Element and text location data:
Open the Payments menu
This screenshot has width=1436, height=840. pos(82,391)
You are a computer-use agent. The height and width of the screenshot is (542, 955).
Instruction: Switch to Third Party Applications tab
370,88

→ **STATED GOAL**
Please pull out the lines of the entries from the one containing "You are a computer-use" through the last line, and reproduce them without any changes.

→ **RESULT**
You are a computer-use agent. The height and width of the screenshot is (542, 955).
Instruction: Switch to Third Party Applications tab
370,88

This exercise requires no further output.